なお、上記実施形態(別実施形態を含む、以下同じ)で開示される構成は、矛盾が生じない限り、他の実施形態で開示される構成と組み合わせて適用することが可能であり、また、本明細書において開示された実施形態は例示であって、本発明の実施形態はこれに限定されず、本発明の目的を逸脱しない範囲内で適宜改変することが可能である。
37 浴室温度センサ
38 居室温度センサ
A 浴室暖房部
B 浴室暖房部
G 熱源機
H 携帯端末
Hd 報知部
K 居室
M 制御部
P 床暖房部
R3 床暖房リモコン

Claims (4)

  1. 熱源機からの熱媒が循環供給されて居室を暖房する床暖房部と、前記熱源機からの熱媒が循環供給されて浴室を暖房する浴室暖房部とが備えられた暖房システムであって、
    前記浴室暖房部が備える浴室温度センサにて検出される浴室温度が前記床暖房部を操作する床暖房リモコンが備える居室温度センサにて検出される居室温度よりも設定許容温度以上低い場合には、温度差存在状態であることを示す温度差存在情報を報知部にて報知する温度差存在報知処理を実行する制御部が備えられ
    前記制御部が、前記熱源機に対して浴槽に湯張りする湯張指令が指令されたときに、前記温度差存在報知処理を実行し、
    前記制御部が、前記温度差存在状態である場合には、前記浴室暖房部の暖房運転を開始し、
    前記制御部が、前記浴室暖房部の暖房運転を開始する際に、前記床暖房部が暖房運転状態であるときには、当該床暖房部の加熱出力を低下させた状態で、前記浴室暖房部の暖房運転を開始し、その後、前記浴室温度が前記居室温度に対して前記設定許容温度以上低くなくなると、前記床暖房部の加熱出力を低下前の加熱出力に戻す暖房システム。

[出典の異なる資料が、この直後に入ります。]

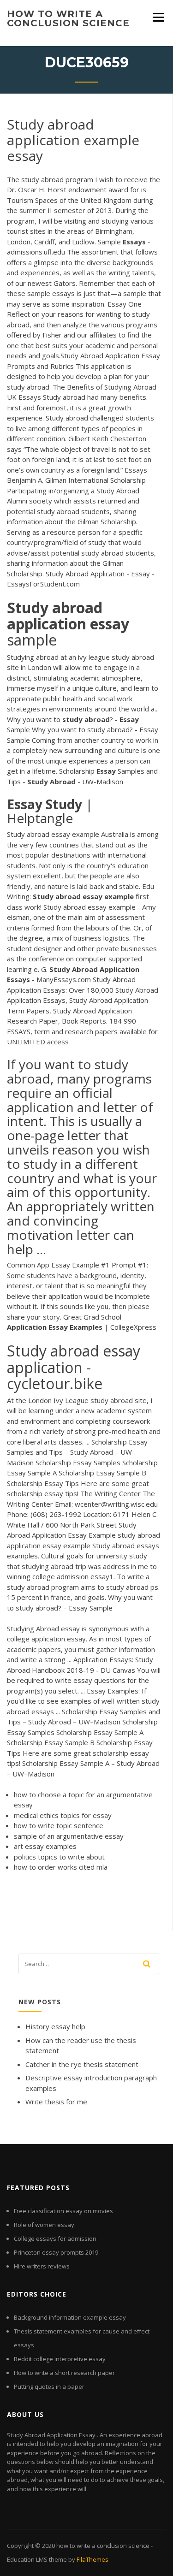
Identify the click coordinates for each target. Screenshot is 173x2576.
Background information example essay (70, 2317)
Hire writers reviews (42, 2266)
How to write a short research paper (64, 2373)
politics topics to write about (59, 1856)
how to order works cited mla (60, 1866)
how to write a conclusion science (68, 18)
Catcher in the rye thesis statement (81, 2064)
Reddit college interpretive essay (60, 2359)
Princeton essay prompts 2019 (56, 2252)
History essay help (55, 2026)
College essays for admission (55, 2238)
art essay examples (45, 1846)
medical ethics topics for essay (63, 1815)
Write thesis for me (56, 2101)
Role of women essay (44, 2225)
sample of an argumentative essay (69, 1836)
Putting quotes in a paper (49, 2386)
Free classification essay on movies (63, 2211)
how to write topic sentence (58, 1825)
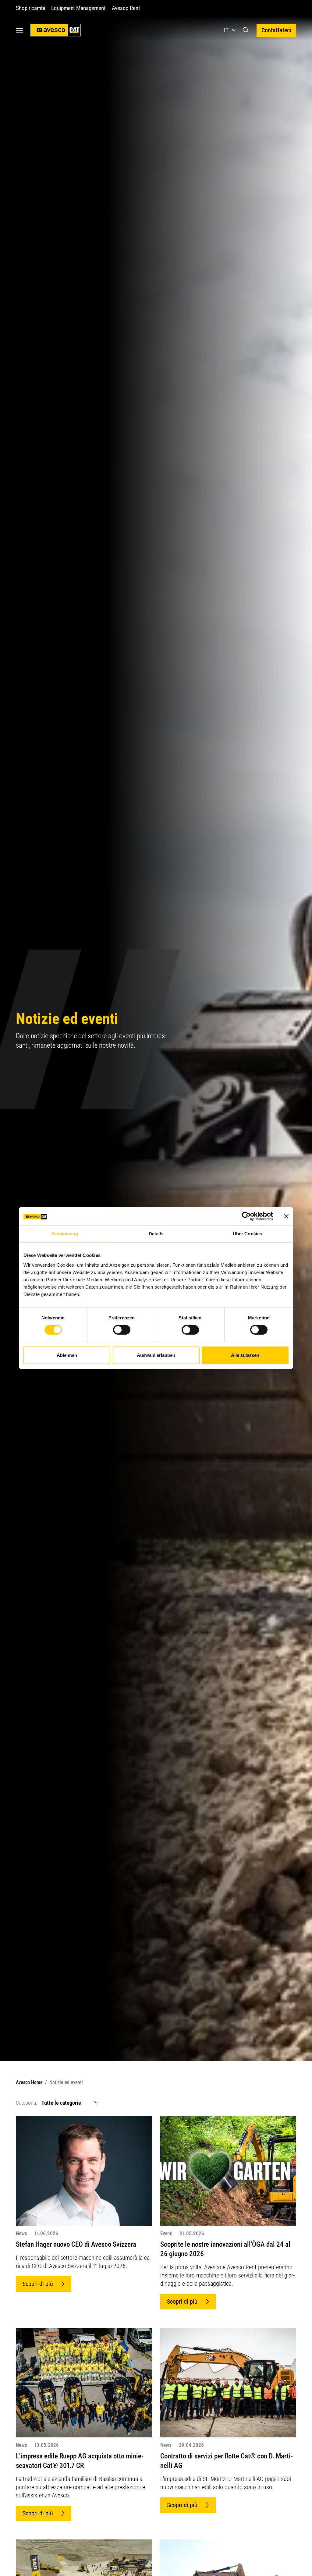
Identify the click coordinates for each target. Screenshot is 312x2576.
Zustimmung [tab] (64, 1233)
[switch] (121, 1330)
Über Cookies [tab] (247, 1233)
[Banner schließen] (286, 1216)
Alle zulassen (245, 1355)
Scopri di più (38, 2284)
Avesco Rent (126, 8)
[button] (245, 30)
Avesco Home (29, 2082)
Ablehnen (67, 1355)
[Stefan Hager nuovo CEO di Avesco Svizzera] (84, 2170)
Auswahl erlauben (156, 1355)
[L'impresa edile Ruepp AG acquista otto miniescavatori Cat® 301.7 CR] (84, 2382)
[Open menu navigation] (19, 30)
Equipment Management (78, 8)
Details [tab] (156, 1233)
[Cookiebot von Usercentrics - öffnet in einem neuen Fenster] (246, 1216)
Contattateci (276, 30)
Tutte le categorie (61, 2103)
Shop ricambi (30, 8)
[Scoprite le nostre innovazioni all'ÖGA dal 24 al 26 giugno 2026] (228, 2170)
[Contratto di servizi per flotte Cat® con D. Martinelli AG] (228, 2382)
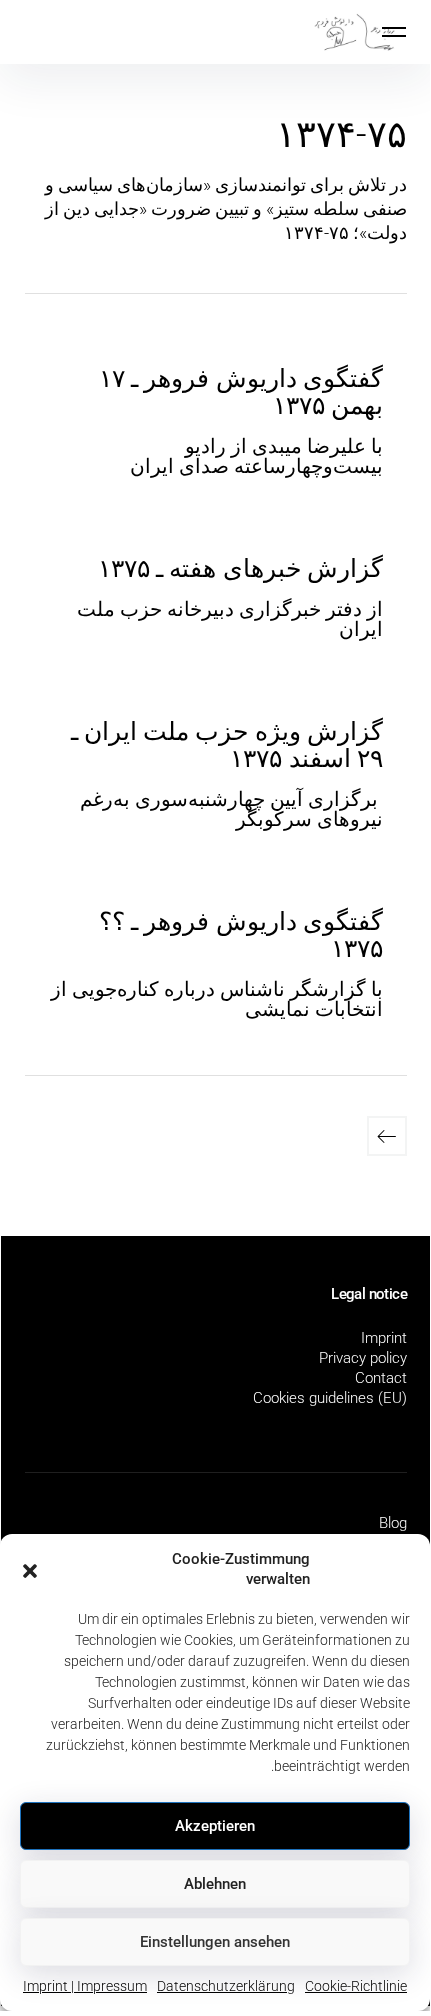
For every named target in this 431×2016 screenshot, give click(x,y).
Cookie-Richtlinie (356, 1986)
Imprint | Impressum (85, 1986)
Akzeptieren (215, 1826)
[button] (30, 1569)
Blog (393, 1523)
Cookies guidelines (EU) (330, 1398)
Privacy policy (363, 1358)
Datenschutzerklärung (226, 1986)
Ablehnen (215, 1884)
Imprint (384, 1338)
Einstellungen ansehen (215, 1942)
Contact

  2. 前記湯張指令を指令する携帯端末が設けられ、
    前記制御部が、前記携帯端末の表示部を前記報知部として、前記温度差存在報知処理を実行する請求項に記載の暖房システム。
  3. 前記制御部が、前記携帯端末にて前記浴室暖房部の暖房運転の開始が指令されると前記浴室暖房部の暖房運転を開始する請求項に記載の暖房システム。
  4. 前記制御部が、前記温度差存在報知処理の実行後において、前記浴室温度が前記居室温度に対して前記設定許容温度以上低くなくなる、又は、前記浴室温度が設定適正温度以上になると、前記浴室の暖房が完了したことを示す暖房完了情報を報知する暖房完了報知処理を実行する請求項1~のいずれか1項に記載の暖房システム。